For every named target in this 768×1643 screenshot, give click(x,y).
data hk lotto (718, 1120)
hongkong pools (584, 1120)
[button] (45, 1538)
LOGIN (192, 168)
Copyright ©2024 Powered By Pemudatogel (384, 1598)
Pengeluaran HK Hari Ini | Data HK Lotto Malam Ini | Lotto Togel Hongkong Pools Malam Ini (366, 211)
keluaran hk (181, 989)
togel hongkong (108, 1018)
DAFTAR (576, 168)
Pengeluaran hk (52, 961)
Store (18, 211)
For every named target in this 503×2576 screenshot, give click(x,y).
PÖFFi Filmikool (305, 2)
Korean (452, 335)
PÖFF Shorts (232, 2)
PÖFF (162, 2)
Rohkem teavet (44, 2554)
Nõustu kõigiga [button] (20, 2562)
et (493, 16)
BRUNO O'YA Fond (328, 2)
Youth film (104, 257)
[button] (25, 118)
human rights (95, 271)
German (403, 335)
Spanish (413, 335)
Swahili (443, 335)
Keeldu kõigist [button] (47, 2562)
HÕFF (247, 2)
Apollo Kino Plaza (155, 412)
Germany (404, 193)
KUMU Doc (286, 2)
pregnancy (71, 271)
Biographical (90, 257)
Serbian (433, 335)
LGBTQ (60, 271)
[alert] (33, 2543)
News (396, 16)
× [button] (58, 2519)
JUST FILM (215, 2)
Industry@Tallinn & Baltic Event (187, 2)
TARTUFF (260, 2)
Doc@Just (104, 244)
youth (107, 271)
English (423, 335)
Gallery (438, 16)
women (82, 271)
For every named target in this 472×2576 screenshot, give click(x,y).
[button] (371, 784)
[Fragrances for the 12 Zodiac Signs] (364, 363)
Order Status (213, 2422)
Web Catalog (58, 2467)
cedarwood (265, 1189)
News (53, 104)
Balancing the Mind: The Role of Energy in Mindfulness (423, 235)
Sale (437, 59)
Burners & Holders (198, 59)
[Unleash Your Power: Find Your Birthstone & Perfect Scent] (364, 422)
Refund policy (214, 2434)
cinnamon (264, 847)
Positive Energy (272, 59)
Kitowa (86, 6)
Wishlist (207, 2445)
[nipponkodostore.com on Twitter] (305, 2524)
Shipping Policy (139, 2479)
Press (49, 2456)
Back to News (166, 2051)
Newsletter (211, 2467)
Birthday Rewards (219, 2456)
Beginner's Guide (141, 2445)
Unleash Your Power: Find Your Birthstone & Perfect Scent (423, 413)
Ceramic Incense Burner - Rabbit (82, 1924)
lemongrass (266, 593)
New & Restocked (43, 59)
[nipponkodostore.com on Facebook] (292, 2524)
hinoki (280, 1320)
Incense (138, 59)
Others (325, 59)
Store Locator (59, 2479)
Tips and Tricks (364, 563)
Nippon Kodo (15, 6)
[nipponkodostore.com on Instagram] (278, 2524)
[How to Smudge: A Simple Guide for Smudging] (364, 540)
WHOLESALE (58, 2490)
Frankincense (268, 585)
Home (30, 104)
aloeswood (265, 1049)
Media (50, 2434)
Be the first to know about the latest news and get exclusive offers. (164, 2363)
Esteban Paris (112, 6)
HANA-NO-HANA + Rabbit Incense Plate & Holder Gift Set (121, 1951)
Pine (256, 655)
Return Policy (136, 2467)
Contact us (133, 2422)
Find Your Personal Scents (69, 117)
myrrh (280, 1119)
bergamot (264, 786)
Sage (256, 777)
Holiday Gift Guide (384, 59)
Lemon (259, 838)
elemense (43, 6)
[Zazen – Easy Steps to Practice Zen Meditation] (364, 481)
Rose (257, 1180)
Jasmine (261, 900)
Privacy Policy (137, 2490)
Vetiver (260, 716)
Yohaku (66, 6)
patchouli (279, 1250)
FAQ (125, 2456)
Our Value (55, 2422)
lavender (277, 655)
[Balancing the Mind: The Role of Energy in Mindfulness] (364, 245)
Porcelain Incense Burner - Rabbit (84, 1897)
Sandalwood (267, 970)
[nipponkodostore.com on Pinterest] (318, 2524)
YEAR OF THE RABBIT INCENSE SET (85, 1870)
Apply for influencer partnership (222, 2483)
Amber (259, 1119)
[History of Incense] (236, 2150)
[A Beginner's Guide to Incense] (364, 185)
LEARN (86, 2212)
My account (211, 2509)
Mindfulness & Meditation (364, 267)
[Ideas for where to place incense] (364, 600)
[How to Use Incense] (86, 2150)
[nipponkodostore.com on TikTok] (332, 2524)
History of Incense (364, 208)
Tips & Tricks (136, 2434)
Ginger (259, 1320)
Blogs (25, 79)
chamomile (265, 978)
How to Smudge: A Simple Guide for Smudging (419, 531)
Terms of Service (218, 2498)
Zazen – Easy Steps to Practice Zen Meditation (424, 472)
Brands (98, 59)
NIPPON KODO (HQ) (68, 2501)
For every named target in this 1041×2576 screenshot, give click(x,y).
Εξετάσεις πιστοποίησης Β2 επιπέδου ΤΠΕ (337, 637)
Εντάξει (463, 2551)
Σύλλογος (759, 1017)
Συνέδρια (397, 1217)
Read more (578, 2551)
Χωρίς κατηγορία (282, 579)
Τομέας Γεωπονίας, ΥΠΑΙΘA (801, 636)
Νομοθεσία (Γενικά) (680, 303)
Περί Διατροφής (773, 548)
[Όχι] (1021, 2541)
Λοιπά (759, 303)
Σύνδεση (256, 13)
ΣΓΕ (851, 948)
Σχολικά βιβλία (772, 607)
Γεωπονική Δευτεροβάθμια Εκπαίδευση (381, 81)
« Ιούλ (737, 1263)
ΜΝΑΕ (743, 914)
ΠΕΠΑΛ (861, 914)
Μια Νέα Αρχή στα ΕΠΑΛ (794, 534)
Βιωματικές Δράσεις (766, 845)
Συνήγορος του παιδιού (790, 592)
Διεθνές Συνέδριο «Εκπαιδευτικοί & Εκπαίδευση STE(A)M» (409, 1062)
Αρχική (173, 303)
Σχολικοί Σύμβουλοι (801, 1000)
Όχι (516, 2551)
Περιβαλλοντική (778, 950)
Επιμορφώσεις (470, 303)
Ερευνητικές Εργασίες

# # # # #

PROBLEM TO SOLVE :: Repeat verbatim the opening run of entries, ending with the line that contains "women (82, 271)".

TASK RESULT ::
For every named target in this 768×1643 screenshot, give click(x,y).
data hk lotto (718, 1120)
hongkong pools (584, 1120)
[button] (45, 1538)
LOGIN (192, 168)
Copyright ©2024 Powered By Pemudatogel (384, 1598)
Pengeluaran HK Hari Ini | Data HK Lotto Malam Ini | Lotto Togel Hongkong Pools Malam Ini (366, 211)
keluaran hk (181, 989)
togel hongkong (108, 1018)
DAFTAR (576, 168)
Pengeluaran hk (52, 961)
Store (18, 211)
For every named target in this 503×2576 screenshot, give click(x,y).
PÖFFi Filmikool (305, 2)
Korean (452, 335)
PÖFF Shorts (232, 2)
PÖFF (162, 2)
Rohkem teavet (44, 2554)
Nõustu kõigiga [button] (20, 2562)
et (493, 16)
BRUNO O'YA Fond (328, 2)
Youth film (104, 257)
[button] (25, 118)
human rights (95, 271)
German (403, 335)
Spanish (413, 335)
Swahili (443, 335)
Keeldu kõigist [button] (47, 2562)
HÕFF (247, 2)
Apollo Kino Plaza (155, 412)
Germany (404, 193)
KUMU Doc (286, 2)
pregnancy (71, 271)
Biographical (90, 257)
Serbian (433, 335)
LGBTQ (60, 271)
[alert] (33, 2543)
News (396, 16)
× [button] (58, 2519)
JUST FILM (215, 2)
Industry@Tallinn & Baltic Event (187, 2)
TARTUFF (260, 2)
Doc@Just (104, 244)
youth (107, 271)
English (423, 335)
Gallery (438, 16)
women (82, 271)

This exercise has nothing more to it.